Frequency is a little more interesting. For digital signals (such as those in CAN), you are concerned with the maximum frequency in the digital signal. That is well approximated by f,max = 1/(2*Tr) where Tr is the rise time (defined 30%-60% of the final voltage level, conservatively).
Why it's 120 is simply a function of the design limited by physical size. It isn't specifically important which value they picked within a broad range (for example, they could have gone with 300 Ohms). However, all devices in the network have to conform to the bus impedance, so once the CAN standard was published there can be no more debate.
Here's a reference to the publication (Thanks @MartinThompson).
A more in-depth treatment of what determines the line impedance (120 ohm in this case) for parallel or twisted wires is in an answer to *Custom USB Impedance question*.

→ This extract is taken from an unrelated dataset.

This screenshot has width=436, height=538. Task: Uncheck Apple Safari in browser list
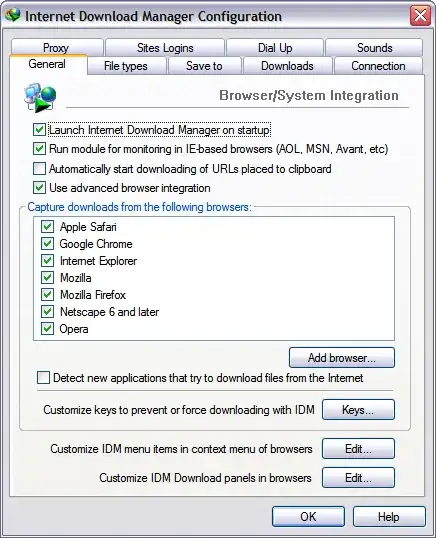tap(47, 226)
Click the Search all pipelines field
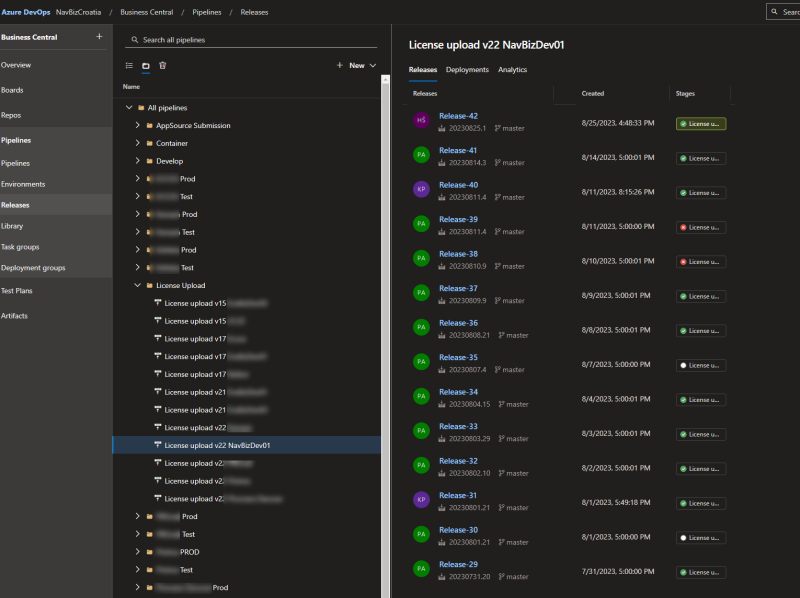The height and width of the screenshot is (598, 800). coord(255,40)
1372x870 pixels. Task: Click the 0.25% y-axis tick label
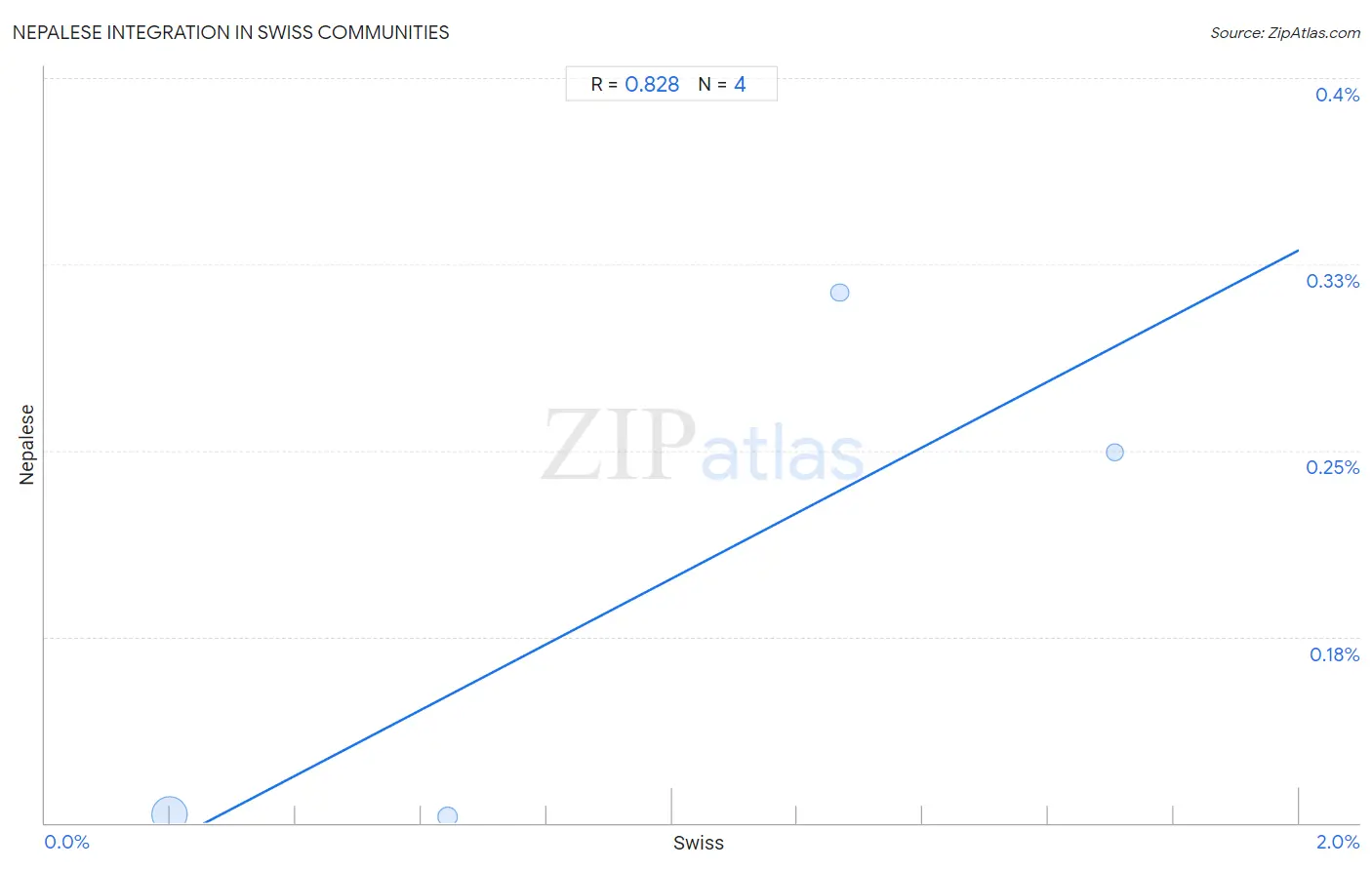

That type of CAN bus is intended to implemented by a twisted pair of wires. The transmission line impedance of unspecified twisted pair isn't exact, but 120 Ω is going to be close most of the time for the relatively large wires commonly used for CAN.
The resistors also have another function in CAN. You can think of CAN as a open collector bus implemented as a differential pair. The total of 60 Ω is the passive pull-together of the CAN bus. When nothing is driving the bus, the two lines are at the same voltage due to the 60 Ω between them. To drive the bus to the dominiant state, a node pulls the lines apart, about 900 mV each, for a total of 1.8 V differential signal. The bus is never actively driven to the recessive state, just let go. That means the resistance between the lines needs to be low enough so that the lines go back to the idle state in a fraction of a bit time.
Note that the actual CAN standard says nothing about the physical layer other than it must have these dominant and recessive states. You could implement a CAN bus as a single ended open collector line, for example. The differential bus you are thinking of is very commonly used with CAN, and is embodied in bus driver chips from various manufacturers, like the common Microchip MCP2551.
Pedant mode - ISO11898 (which is certainly *a* CAN standard :) has parts 2,3 and 5 which describe physical layers. part 1 is (as you say) limited to "dominant and recessive" - much as the original Bosch spec was. http://en.wikipedia.org/wiki/ISO_11898
CAN Bus is a differential bus. Each differential pair of wire is a transmission line.Basically, the terminating resistor should match with the Characteristic Impedance of the transmission line to avoid reflection. CAN bus have a nominal characteristic line impedance of 120Ω. Due to that we are using typical terminating resistor value of 120Ω at each end of the bus.